### Problem
Format the items below as a numbered list, dropping any blank lines.

(Entries on finding words and elements)
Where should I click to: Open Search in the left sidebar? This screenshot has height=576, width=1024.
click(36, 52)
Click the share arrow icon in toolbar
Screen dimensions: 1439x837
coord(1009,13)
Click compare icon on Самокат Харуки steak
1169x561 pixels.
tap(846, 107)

### Solution for this problem
1. Where should I click to: Open Search in the left sidebar? This screenshot has height=576, width=1024.
2. click(36, 52)
3. Click the share arrow icon in toolbar
4. Screen dimensions: 1439x837
5. coord(1009,13)
6. Click compare icon on Самокат Харуки steak
7. 1169x561 pixels.
8. tap(846, 107)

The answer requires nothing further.